─── SOURCE PASSAGE ───

Depending blindly on research findings can be fatal. Coca-Cola succumbed to it yet again, when research showed them that consumers’ tastes had changed and they now preferred a sweeter taste. Armed with these findings, Coca-Cola launched the new Coke. The product was a debacle, for everyone wanted the “Real Thing.” You need to be an expert in being able to grasp the market perception. Just relying on the numbers can prove to be dangerous.

This does not imply that we should not undertake research. However, we must not base decisions only on research findings. Come to think of it, if research had to be believed hundred percent, then one would have never seen movies like Star Wars (by George Lucas) and E.T. (by Steven Spielberg), whose initial research advised the producers to ditch the ideas. In fact, the world would not have seen the likes of Walkman, FedEx or CNN. All were researched, and were forecasted to be bad ideas!

Marketing Blunders

In the 90s, Hoover offered its British market, something very novel. They would get a chance to fly to the US for free if they spent £100 on Hoover products. The offer, open only for very limited period, resulted in about 22,000 people scrambling into Hoover showrooms, buying vacuum cleaners they did not need. What Hoover was giving away for free was worth twice as much as they were asking the consumer to spend. It was something which was too good to be true! People were buying Hoover just to get the free tickets.

What the company failed to realise was, though the offer was for a very limited period, the number of people jumping on to the bandwagon would ensure Hoover’s costs shooting up, sky high. In fact, consumers became so awash that papers were soon full of ads of sale of second hand Hoover vacuum cleaners – some still in their boxes. Couples getting married even warned, they did not want Hoover’s products as presents. It was one of the biggest marketing gaffes. The company eventually landed up paying £50 million for the tickets and was forced to sell up to Italian washing machine maker, Candy!

In the 90s again, P&G was ruling the European fabric detergent. To get back its foothold in the market, its arch-rival, Unilever, introduced a new detergent called ‘Power’. It had a secret ingredient, namely manganese, which could rip out even the ‘stubbornest’ of stains. The product was launched as Omo Power in Netherlands, as Persil Power in the UK, and as Skip Power in France. Unilever had planned a marketing blitzkrieg in Europe to fight for the number one slot and take it away from P&G. Not to sit and wait and watch in the wings, P&G did its own research and came upon an interesting fact. It discovered that the new washing powder produced holes in boxer shorts! P&G hired a PR firm and inundated the market with a campaign showing lots of pictures of clothes damaged by ‘Power’. Though Unilever tried to fight it back, the consumers decided to step aside and switch to safer brands. Eventually, Unilever had to pull out its product and concede defeat after spending more than £300 million on developing, manufacturing and marketing Power products!

Dasani was launched in the US by Coca-Cola as bottled purified water, and soon was a roaring success. Encouraged by this, the company launched the water in Britain too. However, someone discovered that unlike most bottled waters in Britain, which are sourced from glaciers or natural springs, Coke got its from the tap. All it did was purify it and add some minerals. The next day papers were covered with headlines that read, “Coke sells tap water for 95p!” When someone as big as Coke goofs up, the media has a field day.

───

INSTRUCTION 1:
Does each statement agree with the marketing blunders passage? Answer yes or no for each, and quote the deciding words.
(a) Hoover's offer required spending £100 on Hoover products to get a free flight to the US.
(b) The secret ingredient in Unilever's Power detergent was zinc.
(c) Coca-Cola first launched Dasani in Britain.
The rows have no connection to the marketing blunders passage.

─── EXERCISE INPUTS ───

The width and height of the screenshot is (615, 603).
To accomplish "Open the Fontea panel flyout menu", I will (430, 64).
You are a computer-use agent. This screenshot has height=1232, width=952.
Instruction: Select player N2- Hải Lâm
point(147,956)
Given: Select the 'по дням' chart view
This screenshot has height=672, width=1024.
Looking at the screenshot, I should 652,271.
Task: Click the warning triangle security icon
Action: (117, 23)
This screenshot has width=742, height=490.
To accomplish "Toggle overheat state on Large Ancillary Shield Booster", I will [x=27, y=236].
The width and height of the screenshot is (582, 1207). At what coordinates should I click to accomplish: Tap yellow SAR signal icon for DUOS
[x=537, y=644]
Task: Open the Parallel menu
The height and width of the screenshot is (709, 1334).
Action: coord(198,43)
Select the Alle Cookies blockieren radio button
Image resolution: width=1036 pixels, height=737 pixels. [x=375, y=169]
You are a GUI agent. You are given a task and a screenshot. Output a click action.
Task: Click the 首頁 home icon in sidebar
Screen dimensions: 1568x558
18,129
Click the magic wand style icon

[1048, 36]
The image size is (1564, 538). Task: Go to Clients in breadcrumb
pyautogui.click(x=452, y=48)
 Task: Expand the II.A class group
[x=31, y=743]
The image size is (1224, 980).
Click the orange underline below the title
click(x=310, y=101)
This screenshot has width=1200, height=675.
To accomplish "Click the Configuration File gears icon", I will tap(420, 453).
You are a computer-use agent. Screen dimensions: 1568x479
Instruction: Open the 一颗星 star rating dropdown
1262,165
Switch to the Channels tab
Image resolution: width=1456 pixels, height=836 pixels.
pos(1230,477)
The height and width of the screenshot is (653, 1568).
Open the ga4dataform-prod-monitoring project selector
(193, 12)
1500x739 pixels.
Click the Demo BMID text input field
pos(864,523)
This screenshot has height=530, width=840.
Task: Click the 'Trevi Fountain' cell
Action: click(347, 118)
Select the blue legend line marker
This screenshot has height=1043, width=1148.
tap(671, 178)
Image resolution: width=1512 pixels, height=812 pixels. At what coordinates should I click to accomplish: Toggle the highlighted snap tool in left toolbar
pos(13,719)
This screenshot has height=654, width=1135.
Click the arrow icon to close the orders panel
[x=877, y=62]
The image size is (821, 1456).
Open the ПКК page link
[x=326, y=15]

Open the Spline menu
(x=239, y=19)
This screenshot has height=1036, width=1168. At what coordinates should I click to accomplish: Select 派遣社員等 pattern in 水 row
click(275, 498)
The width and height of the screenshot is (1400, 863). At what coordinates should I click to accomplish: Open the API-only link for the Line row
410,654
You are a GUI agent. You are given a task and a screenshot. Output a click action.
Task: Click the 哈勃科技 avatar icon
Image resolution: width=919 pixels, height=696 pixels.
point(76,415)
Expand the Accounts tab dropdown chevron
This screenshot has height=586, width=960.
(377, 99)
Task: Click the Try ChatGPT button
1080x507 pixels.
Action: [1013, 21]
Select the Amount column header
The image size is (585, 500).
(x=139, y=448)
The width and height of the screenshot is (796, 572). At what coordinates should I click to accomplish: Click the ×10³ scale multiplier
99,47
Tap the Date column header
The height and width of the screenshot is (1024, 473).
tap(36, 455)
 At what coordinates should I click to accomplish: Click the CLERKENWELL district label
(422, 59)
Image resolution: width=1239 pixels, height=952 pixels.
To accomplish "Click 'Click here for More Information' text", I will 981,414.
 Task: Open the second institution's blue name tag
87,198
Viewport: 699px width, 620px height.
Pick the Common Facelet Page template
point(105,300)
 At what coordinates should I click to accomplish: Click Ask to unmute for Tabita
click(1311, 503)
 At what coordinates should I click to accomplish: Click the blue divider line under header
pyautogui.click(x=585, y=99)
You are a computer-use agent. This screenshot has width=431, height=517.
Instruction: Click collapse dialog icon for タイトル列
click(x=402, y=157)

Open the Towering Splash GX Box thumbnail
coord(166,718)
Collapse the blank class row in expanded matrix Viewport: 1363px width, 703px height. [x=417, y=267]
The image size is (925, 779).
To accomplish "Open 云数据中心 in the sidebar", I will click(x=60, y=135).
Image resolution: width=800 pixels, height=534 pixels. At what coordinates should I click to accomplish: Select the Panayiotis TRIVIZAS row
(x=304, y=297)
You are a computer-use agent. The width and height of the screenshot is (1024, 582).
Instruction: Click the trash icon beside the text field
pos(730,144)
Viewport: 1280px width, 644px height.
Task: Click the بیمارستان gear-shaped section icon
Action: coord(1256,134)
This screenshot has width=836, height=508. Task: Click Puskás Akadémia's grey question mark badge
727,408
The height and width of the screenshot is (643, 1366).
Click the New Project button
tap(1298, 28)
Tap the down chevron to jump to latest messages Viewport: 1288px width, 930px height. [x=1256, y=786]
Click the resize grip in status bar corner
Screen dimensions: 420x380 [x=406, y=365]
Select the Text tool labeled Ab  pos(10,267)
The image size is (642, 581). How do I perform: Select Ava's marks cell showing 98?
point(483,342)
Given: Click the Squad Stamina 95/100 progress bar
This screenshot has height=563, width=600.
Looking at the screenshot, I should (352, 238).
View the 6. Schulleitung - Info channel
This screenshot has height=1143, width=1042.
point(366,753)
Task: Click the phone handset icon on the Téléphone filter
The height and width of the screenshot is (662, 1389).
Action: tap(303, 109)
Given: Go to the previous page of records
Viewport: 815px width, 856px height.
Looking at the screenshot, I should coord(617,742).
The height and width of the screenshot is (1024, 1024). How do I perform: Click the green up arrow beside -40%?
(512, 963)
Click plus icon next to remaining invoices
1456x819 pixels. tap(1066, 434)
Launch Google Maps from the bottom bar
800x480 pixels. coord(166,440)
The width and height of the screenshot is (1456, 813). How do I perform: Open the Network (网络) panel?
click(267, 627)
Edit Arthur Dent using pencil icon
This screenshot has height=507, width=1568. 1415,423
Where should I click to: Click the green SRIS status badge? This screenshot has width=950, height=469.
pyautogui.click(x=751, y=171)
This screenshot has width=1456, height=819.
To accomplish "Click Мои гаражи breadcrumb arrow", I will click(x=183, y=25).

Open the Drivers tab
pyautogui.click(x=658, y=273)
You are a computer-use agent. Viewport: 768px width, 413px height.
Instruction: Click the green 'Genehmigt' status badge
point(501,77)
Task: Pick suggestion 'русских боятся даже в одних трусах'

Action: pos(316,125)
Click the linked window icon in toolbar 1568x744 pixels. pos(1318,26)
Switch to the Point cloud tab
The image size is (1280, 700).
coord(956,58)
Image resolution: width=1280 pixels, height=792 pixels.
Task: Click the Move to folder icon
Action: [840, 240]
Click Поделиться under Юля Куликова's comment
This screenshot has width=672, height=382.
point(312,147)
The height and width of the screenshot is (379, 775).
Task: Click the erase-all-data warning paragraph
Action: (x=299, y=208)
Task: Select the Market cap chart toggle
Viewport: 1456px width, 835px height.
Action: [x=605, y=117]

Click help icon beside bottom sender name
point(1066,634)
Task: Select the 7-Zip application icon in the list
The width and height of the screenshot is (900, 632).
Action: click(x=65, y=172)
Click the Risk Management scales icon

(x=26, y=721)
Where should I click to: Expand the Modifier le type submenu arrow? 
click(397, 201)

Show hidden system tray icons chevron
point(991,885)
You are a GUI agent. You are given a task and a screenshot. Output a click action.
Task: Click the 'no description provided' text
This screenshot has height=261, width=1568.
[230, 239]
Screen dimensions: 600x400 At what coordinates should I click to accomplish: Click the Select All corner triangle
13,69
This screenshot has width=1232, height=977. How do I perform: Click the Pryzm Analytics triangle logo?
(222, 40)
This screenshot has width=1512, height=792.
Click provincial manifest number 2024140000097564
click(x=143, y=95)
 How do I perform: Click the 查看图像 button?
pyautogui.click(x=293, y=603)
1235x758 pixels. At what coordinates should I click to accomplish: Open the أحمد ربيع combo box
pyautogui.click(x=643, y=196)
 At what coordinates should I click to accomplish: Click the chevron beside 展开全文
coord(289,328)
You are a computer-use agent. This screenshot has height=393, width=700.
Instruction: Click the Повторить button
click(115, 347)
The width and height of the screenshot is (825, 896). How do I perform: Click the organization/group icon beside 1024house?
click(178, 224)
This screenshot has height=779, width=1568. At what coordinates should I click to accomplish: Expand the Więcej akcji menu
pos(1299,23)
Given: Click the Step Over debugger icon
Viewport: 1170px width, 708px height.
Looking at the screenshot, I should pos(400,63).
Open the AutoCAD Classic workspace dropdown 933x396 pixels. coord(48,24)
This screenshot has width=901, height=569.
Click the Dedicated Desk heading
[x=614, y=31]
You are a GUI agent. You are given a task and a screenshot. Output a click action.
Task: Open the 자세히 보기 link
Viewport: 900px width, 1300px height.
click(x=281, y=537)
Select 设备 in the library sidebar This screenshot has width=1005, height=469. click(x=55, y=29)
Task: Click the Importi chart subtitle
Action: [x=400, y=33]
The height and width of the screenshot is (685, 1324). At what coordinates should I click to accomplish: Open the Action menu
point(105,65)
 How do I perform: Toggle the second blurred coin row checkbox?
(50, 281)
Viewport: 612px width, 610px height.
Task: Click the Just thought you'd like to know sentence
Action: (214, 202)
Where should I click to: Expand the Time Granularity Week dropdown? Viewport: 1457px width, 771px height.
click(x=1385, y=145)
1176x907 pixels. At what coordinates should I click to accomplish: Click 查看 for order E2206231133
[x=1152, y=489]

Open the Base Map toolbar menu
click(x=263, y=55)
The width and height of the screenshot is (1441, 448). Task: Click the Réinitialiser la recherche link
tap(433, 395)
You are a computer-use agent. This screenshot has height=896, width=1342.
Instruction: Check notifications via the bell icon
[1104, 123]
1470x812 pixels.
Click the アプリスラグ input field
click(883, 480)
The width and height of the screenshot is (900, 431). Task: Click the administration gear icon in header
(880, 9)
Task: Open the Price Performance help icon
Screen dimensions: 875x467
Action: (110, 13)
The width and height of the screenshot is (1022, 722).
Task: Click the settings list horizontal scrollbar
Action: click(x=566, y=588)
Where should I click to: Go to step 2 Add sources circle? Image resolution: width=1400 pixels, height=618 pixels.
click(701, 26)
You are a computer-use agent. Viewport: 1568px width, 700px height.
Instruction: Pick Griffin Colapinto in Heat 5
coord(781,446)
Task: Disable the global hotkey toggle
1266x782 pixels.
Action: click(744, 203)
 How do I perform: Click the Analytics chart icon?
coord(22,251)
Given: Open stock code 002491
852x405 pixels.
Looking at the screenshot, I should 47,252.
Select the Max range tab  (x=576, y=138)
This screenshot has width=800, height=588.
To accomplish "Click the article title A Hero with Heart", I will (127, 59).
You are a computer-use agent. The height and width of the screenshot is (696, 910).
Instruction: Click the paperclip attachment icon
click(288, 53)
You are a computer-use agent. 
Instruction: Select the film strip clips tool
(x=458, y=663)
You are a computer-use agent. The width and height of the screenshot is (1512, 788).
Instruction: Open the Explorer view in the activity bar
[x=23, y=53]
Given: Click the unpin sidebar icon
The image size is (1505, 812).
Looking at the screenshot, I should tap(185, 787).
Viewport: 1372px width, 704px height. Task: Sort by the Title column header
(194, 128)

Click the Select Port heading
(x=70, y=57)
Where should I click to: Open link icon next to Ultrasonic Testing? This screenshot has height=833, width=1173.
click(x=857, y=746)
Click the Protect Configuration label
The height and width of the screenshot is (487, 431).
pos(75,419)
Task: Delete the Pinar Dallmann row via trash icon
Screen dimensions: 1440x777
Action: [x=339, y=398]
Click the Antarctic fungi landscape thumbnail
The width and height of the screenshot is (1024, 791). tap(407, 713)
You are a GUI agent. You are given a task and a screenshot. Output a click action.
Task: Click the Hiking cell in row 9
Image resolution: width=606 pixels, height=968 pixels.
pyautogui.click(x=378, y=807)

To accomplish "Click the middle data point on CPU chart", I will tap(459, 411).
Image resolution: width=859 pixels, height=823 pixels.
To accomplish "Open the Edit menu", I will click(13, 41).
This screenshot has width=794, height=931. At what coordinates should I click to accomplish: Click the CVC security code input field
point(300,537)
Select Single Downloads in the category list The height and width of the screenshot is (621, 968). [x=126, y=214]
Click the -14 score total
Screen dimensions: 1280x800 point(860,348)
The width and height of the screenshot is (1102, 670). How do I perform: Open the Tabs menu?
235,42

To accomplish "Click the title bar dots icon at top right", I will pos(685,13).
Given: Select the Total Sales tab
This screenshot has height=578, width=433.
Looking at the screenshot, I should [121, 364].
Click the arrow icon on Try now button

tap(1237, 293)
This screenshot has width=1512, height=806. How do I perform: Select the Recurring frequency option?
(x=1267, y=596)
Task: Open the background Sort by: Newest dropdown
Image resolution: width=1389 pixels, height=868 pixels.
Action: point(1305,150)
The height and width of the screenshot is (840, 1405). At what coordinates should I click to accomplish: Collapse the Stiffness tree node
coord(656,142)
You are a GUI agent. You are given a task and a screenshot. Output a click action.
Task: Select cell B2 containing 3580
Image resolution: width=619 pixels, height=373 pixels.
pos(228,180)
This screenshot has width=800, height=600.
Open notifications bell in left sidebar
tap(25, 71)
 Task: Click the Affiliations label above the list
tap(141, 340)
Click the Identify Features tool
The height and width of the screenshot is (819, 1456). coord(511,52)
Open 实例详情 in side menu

───

INSTRUCTION 2: Edit the rows from the line containing "The width and height of the screenshot is (825, 896)." down to the line containing "Action: [x=400, y=33]", replacing "Viewport:" with "Screen size:" and leaving everything else unchanged.

OUTPUT 1:
(a) Yes: "They would get a chance to fly to the US for free if they spent £100 on Hoover products."
(b) No: "It had a secret ingredient, namely manganese"
(c) No: "Dasani was launched in the US by Coca-Cola as bottled purified water"

OUTPUT 2:
The width and height of the screenshot is (825, 896). How do I perform: Click the organization/group icon beside 1024house?
click(178, 224)
This screenshot has height=779, width=1568. At what coordinates should I click to accomplish: Expand the Więcej akcji menu
pos(1299,23)
Given: Click the Step Over debugger icon
Screen size: 1170px width, 708px height.
Looking at the screenshot, I should pos(400,63).
Open the AutoCAD Classic workspace dropdown 933x396 pixels. coord(48,24)
This screenshot has width=901, height=569.
Click the Dedicated Desk heading
[x=614, y=31]
You are a GUI agent. You are given a task and a screenshot. Output a click action.
Task: Open the 자세히 보기 link
Screen size: 900px width, 1300px height.
click(x=281, y=537)
Select 设备 in the library sidebar This screenshot has width=1005, height=469. click(x=55, y=29)
Task: Click the Importi chart subtitle
Action: [x=400, y=33]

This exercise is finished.